It makes complete sense for our customers that we integrate these disciplines and provide a seamless, customer focused, story led approach for brand communications. It’s also much more rewarding to become a part of the client team and look at the business growth and brand boost challenges and opportunities from the business point of view. Solving problems and delivering longer term solutions as a trusted partner with a client makes much more sense than providing a few individual bits of marketing and PR outputs. An effective integrated set of marketing and PR strategies provides clients with the most effective parts of the marketing mix at the right time, seamlessly integrated with other elements of marketing and PR. This should be straightforward but is it?
The challenge of integrating PR and marketing
Let’s face it – integrated service delivery involves losing the smooth edges, the boundaries of individual expertise, the boxes in which we know our particular expertise can sit separately from our colleagues. This can feel uncomfortable.

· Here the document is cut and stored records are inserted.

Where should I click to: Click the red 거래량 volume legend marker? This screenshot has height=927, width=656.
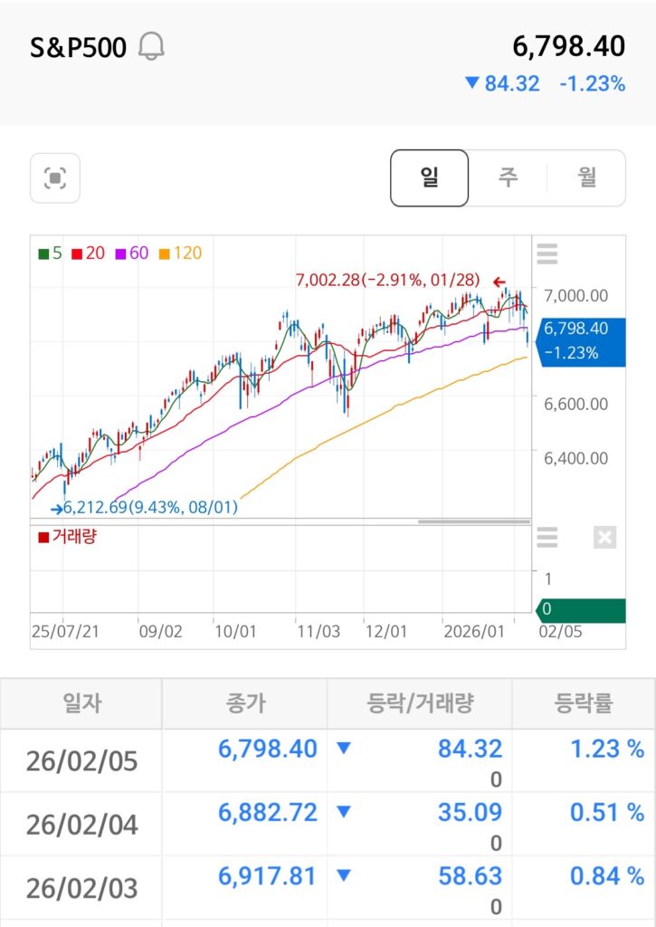pos(43,538)
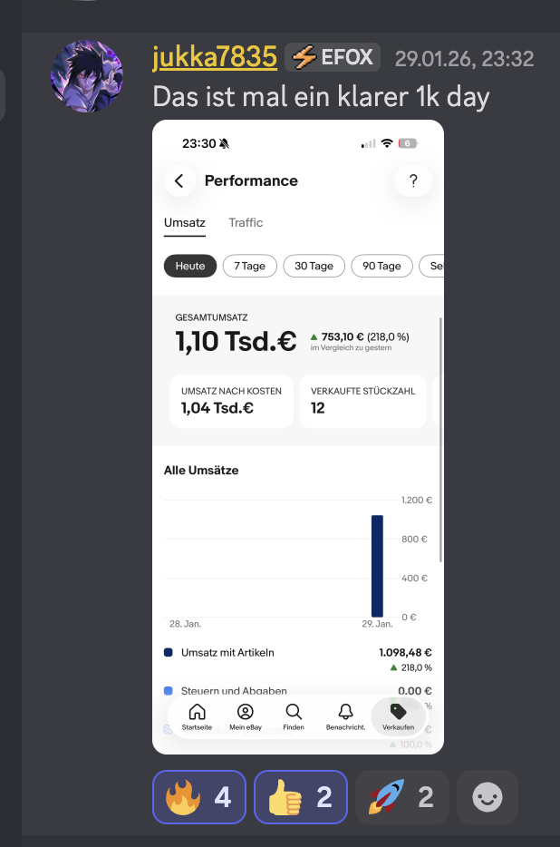Tap the Startseite home icon
Image resolution: width=560 pixels, height=847 pixels.
click(x=197, y=713)
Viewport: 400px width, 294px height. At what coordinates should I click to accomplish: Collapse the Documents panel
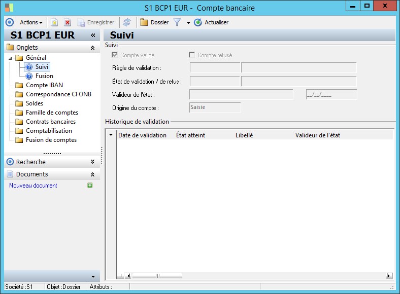(92, 174)
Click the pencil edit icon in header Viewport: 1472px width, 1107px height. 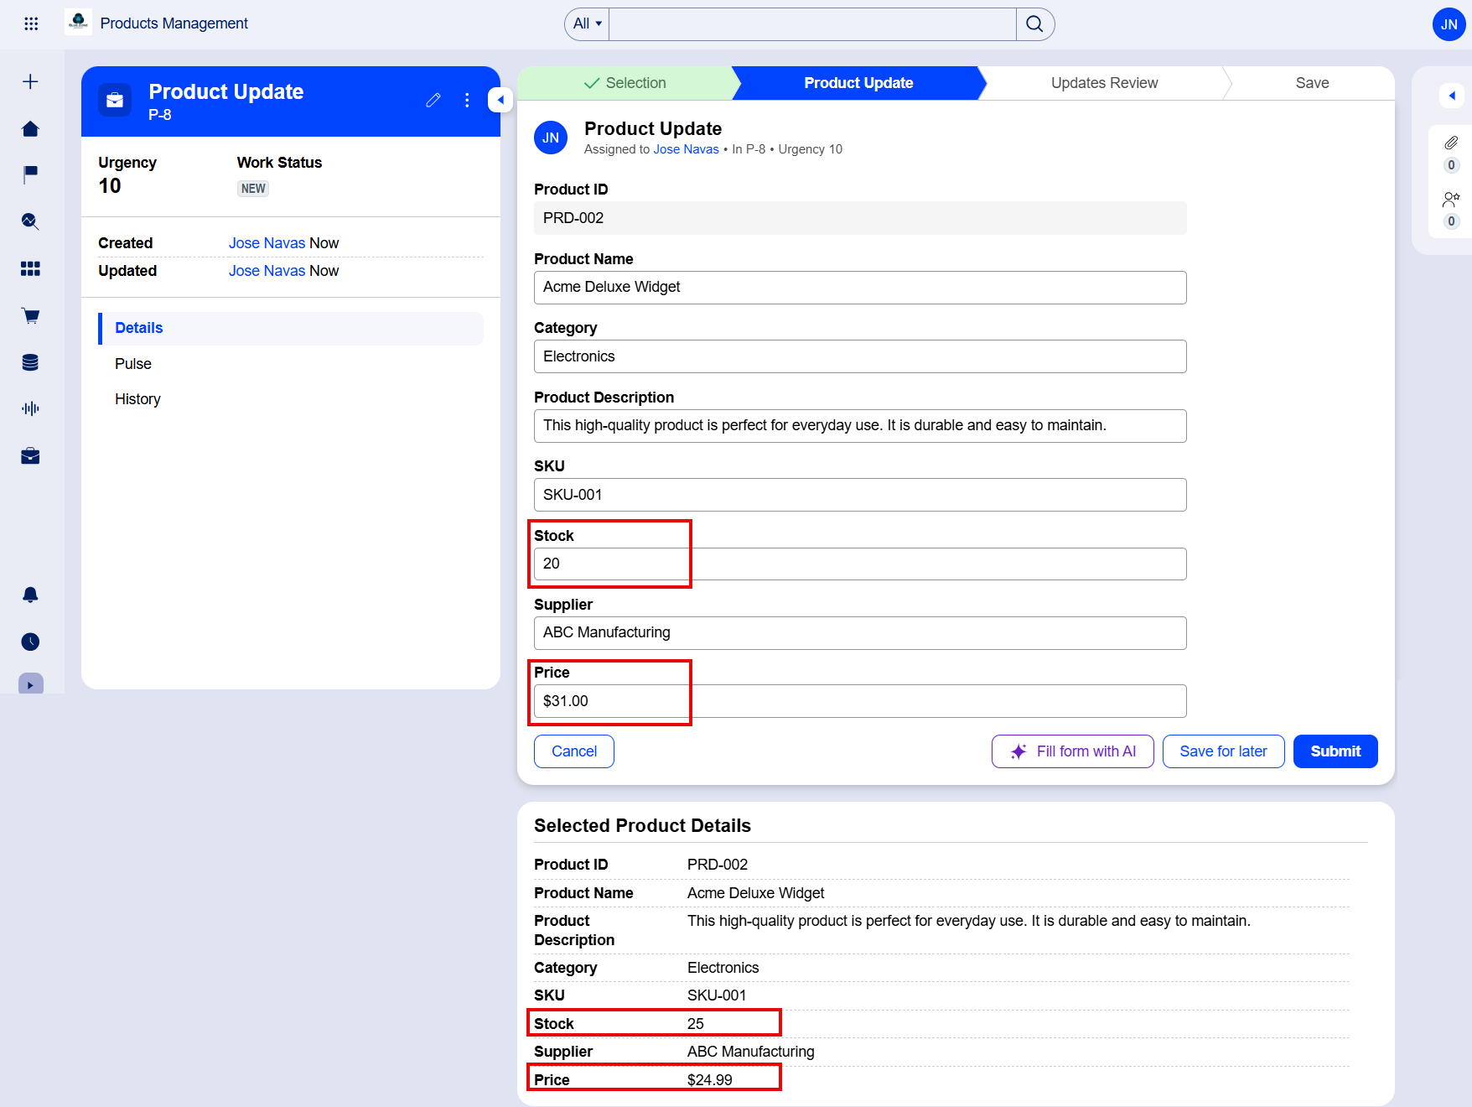coord(433,101)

George Bernard Shaw remarked that the UK and USA are two countries divided by the same language. It is similar with Marketing and PR (or strategic communications). The processes of understanding business goals, who we are targeting, whether customers or other stakeholders, where we will find them and what we need to say to resonate with them and then how we measure the effect of our efforts in terms of business success is the same essentially, across these disciplines. The terminology and approach can be different.
Strategic communications, or PR, still has an identity problem. From my years of PR qualification collecting, I know that PR is just one element of strategic communications. From those same years spent with customers, I know that customers reference PR more often than strategic communications and many customers and practitioners alike are hazy about the definition of both!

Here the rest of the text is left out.